Net, net — a non-event.

Here’s a bit from the generally-very cogent Linda Johnson (writing for the AP) — though even this seems a bit too much, about too little:

. . . .The ratings service took exception to Merck’s plan to fund the buybacks partly with an unspecified amount of new debt.

“Debt-financed share repurchases are outside our expectations for Merck’s previously conservative financial policies and could result in a one-notch rating downgrade,” Michael Levesque, Moody’s senior vice president, said in a statement. . . .
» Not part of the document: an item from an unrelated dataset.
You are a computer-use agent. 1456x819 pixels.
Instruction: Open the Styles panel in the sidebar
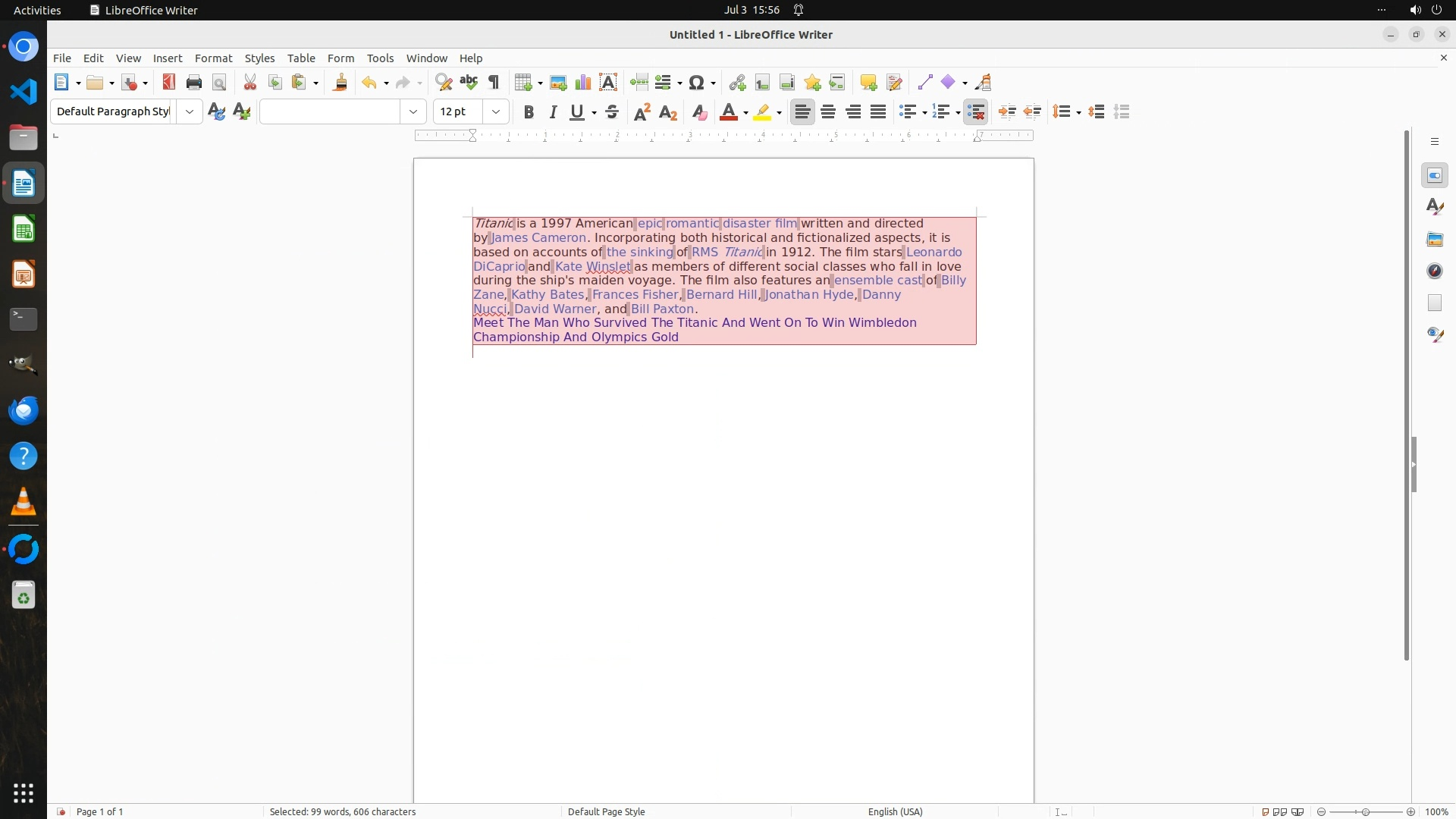pyautogui.click(x=1435, y=207)
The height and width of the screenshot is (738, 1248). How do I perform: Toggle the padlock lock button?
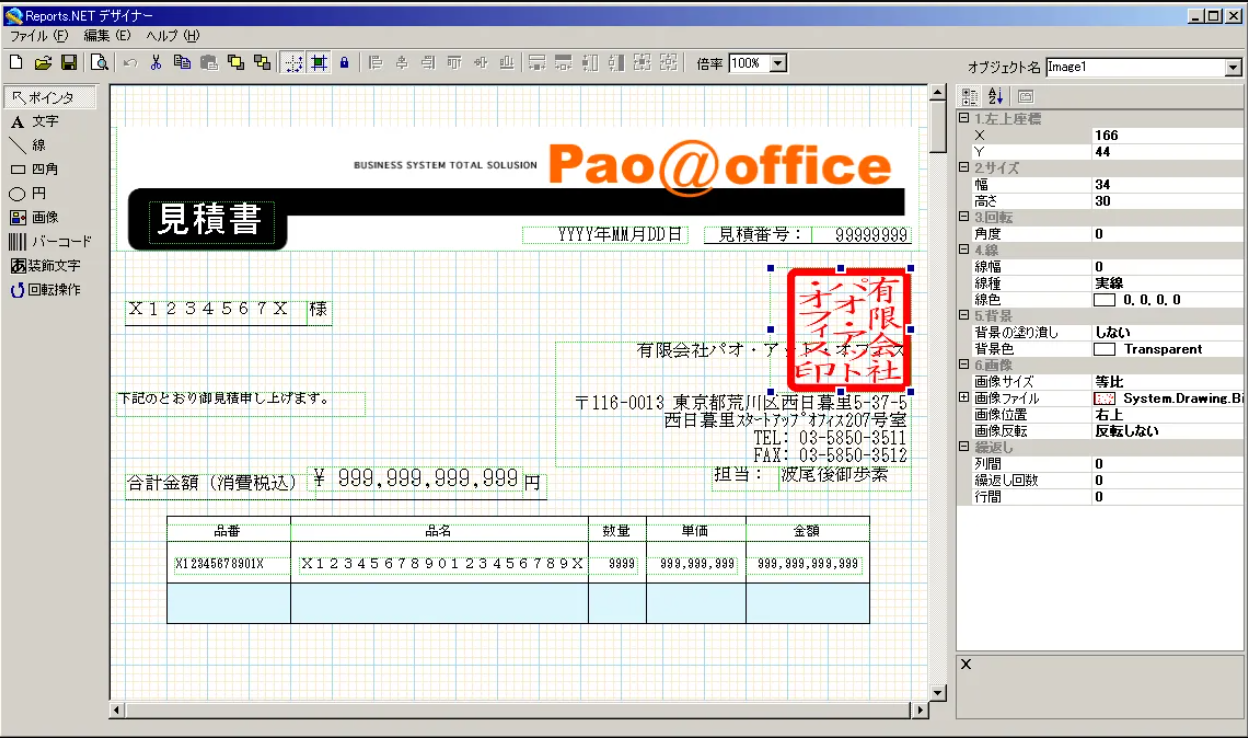point(344,63)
So — trust that Merck can easily pay for the buy-back — though anyone who tells you it is entirely coincidental to the rough quarterly results Merck just posted. . . is fibbing.

This is a smart move, to shore up NYSE prices, during a tough first half — with the goal being a much stronger set of numbers second half of 2013. And I think Merck can do it. Just as I think Pfizer can — as I’ve said, repeatedly this week.